Saved data entries
[Start of section]

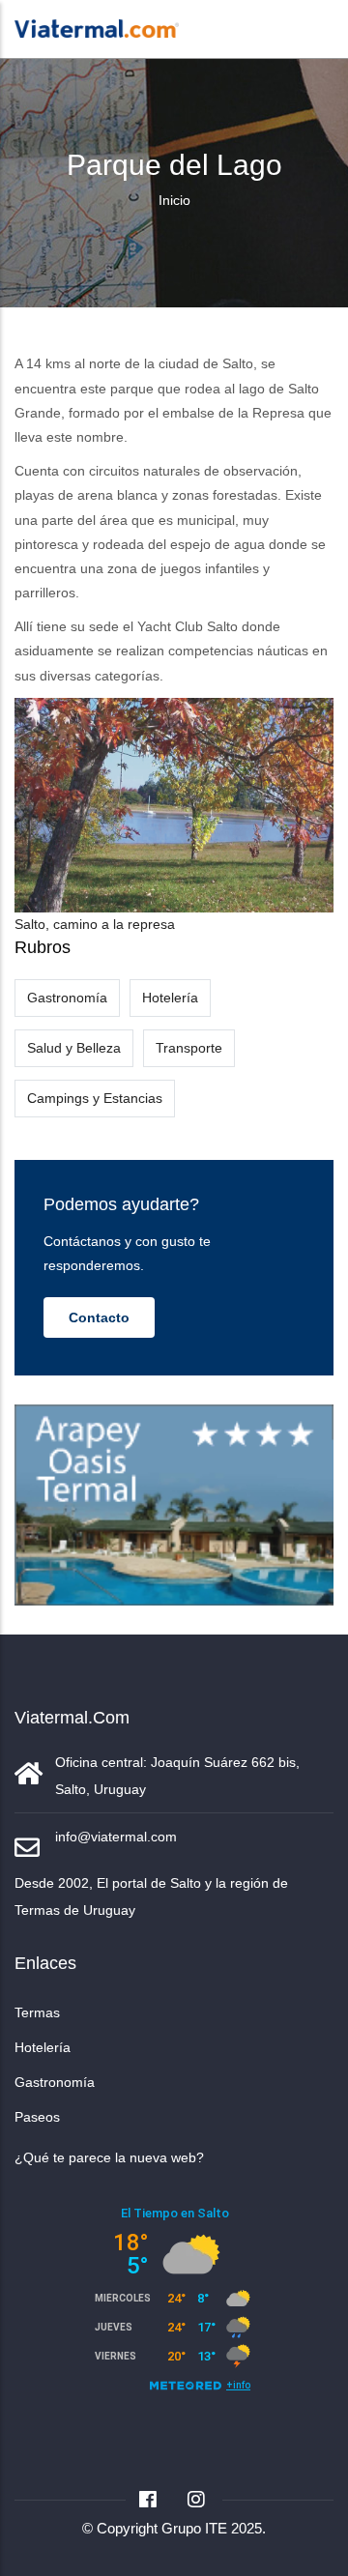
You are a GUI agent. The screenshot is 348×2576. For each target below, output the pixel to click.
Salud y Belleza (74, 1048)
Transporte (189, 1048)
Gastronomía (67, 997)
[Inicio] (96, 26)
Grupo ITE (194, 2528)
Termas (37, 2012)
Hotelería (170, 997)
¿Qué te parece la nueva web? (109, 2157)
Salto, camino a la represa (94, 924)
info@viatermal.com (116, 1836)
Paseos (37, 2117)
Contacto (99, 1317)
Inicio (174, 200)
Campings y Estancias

[End of section]

§ **What is needed**: Send back exactly the lines from the line with "Grupo ITE (194, 2528)" through the end of the records.

§ **Solution to the exercise**:
Grupo ITE (194, 2528)
Termas (37, 2012)
Hotelería (170, 997)
¿Qué te parece la nueva web? (109, 2157)
Salto, camino a la represa (94, 924)
info@viatermal.com (116, 1836)
Paseos (37, 2117)
Contacto (99, 1317)
Inicio (174, 200)
Campings y Estancias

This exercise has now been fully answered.